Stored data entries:
○ ○ ○ ○ ○
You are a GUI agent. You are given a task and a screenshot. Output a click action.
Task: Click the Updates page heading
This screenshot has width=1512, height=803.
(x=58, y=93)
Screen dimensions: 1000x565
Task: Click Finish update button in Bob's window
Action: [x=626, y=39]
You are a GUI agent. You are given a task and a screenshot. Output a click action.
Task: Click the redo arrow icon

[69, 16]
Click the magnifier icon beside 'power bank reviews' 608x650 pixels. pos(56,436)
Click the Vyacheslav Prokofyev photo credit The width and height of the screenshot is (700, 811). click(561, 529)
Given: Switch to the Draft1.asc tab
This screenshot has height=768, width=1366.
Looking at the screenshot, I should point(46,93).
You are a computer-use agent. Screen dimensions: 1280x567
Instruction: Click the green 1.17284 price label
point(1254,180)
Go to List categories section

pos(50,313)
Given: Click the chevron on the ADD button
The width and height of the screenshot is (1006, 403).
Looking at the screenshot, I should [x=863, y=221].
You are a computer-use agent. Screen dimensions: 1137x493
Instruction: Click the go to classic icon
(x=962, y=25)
○ ○ ○ ○ ○
> Problem requirements:
Please give all of the entries again, exactly as written.

> Written response:
You are a GUI agent. You are given a task and a screenshot. Output a click action.
Task: Click the Updates page heading
This screenshot has width=1512, height=803.
(x=58, y=93)
Screen dimensions: 1000x565
Task: Click Finish update button in Bob's window
Action: [x=626, y=39]
You are a GUI agent. You are given a task and a screenshot. Output a click action.
Task: Click the redo arrow icon

[69, 16]
Click the magnifier icon beside 'power bank reviews' 608x650 pixels. pos(56,436)
Click the Vyacheslav Prokofyev photo credit The width and height of the screenshot is (700, 811). click(561, 529)
Given: Switch to the Draft1.asc tab
This screenshot has height=768, width=1366.
Looking at the screenshot, I should point(46,93).
You are a computer-use agent. Screen dimensions: 1280x567
Instruction: Click the green 1.17284 price label
point(1254,180)
Go to List categories section

pos(50,313)
Given: Click the chevron on the ADD button
The width and height of the screenshot is (1006, 403).
Looking at the screenshot, I should [x=863, y=221].
You are a computer-use agent. Screen dimensions: 1137x493
Instruction: Click the go to classic icon
(x=962, y=25)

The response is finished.